- **Problem requirements**:
In the material below, find the line that contains "Image resolution: width=425" and the line that contains "Click the device", then write out exactly those two lines and everything between them.

Task input Start Marker

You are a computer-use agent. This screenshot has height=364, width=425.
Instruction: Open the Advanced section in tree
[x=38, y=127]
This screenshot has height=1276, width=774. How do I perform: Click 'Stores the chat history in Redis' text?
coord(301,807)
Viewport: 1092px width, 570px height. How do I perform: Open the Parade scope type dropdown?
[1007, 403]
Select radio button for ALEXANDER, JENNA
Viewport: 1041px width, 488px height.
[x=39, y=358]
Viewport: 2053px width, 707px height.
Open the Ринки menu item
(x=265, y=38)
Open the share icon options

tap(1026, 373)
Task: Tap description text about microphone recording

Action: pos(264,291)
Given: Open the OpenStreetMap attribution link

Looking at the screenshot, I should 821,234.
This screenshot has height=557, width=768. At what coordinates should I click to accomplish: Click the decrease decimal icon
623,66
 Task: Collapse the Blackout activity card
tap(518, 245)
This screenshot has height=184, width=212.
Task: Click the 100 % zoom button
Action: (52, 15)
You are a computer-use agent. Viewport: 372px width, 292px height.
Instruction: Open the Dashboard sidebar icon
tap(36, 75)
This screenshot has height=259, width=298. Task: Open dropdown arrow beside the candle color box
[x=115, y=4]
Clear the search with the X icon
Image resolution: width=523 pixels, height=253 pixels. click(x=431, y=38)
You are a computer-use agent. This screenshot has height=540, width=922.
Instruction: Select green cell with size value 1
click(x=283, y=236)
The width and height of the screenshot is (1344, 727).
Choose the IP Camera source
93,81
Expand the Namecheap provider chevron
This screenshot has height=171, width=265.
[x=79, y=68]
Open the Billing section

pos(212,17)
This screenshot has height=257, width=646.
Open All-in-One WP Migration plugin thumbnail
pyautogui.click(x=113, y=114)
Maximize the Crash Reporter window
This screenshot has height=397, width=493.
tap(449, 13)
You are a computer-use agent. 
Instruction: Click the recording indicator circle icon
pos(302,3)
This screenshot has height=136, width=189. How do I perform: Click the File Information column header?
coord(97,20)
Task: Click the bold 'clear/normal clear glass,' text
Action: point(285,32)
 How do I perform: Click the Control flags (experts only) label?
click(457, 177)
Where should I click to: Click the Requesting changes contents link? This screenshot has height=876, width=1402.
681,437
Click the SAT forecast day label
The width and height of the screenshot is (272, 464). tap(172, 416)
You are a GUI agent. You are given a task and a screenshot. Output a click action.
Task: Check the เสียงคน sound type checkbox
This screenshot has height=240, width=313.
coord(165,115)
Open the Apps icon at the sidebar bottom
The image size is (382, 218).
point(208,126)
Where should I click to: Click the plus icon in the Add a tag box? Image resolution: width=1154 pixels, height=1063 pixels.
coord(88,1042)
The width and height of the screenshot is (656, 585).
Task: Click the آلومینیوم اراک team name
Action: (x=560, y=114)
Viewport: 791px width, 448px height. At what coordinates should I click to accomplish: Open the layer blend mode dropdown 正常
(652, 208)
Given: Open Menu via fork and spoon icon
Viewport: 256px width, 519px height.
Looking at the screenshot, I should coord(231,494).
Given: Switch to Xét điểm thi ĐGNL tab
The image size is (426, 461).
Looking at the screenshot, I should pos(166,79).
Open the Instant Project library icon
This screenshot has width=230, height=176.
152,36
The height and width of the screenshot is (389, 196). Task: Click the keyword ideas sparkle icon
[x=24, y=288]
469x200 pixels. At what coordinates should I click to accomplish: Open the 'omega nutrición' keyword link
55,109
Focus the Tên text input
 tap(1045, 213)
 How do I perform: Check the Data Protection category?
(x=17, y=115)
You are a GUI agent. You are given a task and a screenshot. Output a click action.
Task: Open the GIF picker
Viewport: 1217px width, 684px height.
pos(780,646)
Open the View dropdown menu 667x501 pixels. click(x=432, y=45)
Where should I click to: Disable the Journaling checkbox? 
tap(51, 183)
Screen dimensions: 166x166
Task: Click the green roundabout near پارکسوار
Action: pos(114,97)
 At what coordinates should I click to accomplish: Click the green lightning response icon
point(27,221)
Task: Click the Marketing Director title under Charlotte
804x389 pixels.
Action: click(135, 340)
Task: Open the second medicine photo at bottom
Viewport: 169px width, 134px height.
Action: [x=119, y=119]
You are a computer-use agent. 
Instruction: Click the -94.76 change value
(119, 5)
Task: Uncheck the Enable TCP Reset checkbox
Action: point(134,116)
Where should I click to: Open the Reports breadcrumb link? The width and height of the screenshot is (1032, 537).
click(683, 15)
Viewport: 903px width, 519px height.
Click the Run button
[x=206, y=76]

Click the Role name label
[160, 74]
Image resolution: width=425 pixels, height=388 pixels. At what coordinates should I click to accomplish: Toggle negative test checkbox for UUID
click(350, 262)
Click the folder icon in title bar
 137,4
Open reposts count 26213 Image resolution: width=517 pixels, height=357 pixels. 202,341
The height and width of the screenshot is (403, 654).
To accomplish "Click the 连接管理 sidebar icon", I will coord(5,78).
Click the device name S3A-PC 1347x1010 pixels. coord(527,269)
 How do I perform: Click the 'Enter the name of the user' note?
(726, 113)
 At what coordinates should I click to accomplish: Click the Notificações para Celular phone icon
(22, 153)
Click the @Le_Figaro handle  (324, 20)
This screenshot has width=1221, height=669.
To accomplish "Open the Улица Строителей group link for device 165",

Task input End Marker

- **Task solution**:
Image resolution: width=425 pixels, height=388 pixels. At what coordinates should I click to accomplish: Toggle negative test checkbox for UUID
click(350, 262)
Click the folder icon in title bar
 137,4
Open reposts count 26213 Image resolution: width=517 pixels, height=357 pixels. 202,341
The height and width of the screenshot is (403, 654).
To accomplish "Click the 连接管理 sidebar icon", I will coord(5,78).
Click the device name S3A-PC 1347x1010 pixels. coord(527,269)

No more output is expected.